Ito’s lemma 2nd order term notation.


I have a notation question here.

In the simplest form of Ito's lemma, we have this

$ df(Y_t) = f'(Y_t) dY_t + \frac{1}{2} f''(Y_t) d\langle Y \rangle_t$

I know how to calculate the $ d\langle Y \rangle_t $ term, but I always want to ask

  • what is the name of the term, and what exactly it means?
  • why is it written in such a special way but not using $ Cov() $, or $ Var() $?

Conceptually to me that's the variance of the process but I just don't understand the notation. Why the subscript $ t $ is being put outside the $ \langle \cdot \rangle $.

Can I write it like any of these below?

$ \langle dY_t \rangle $

$ d \langle Y_t \rangle $

If there are two processes involved, following the pattern I guess it should be written like this $ d\langle X, Y \rangle_t $, but can I write it like these below?

$ \langle dX_t, dY_t \rangle $

$ d\langle X_t, Y_t \rangle $

Also can I write it in integral form? Where should I put the $ t $ if I am writing it in integral form?

Thanks a lot

Best Answer

Long-hand / Short-hand notation:

I personally have always found the short-hand notation confusing and to this day try to avoid it whenever possible. Below, I will try to demonstrate why it is confusing and leads to commonly made mistakes.

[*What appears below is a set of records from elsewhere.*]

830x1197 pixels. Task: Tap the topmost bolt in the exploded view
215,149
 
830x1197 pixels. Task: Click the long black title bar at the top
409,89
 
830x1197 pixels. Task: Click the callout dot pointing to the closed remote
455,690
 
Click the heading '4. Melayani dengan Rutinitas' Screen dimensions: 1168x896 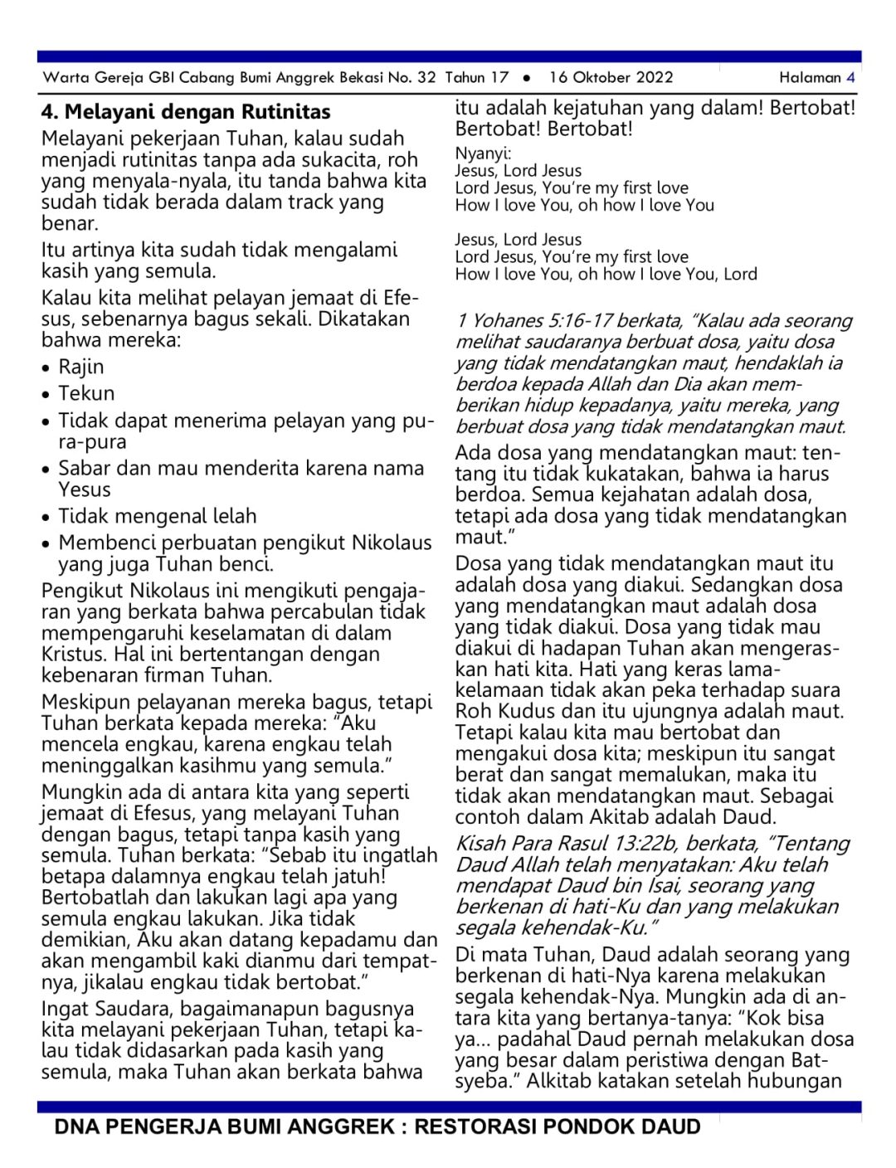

In the "long-hand" notation, an Ito process $X_t$ is defined as follows:

$$X_t:=X_0+\int_{h=0}^{h=t}a(X_h,h) dh + \int_{h=0}^{h=t}b(X_h,h) dW_h $$

Above, $a(X_t,t)$ and $b(X_t,t)$ are some square-integrable processes.

It is worth noting that the Quadratic variation of $X_t$ would then be:

$$\left<X\right>_t=\int_{h=0}^{h=t}b(X_h,h)^2dh $$

(this follows from the definition of Quadratic variation for Stochastic Processes, see edit at the end of this post)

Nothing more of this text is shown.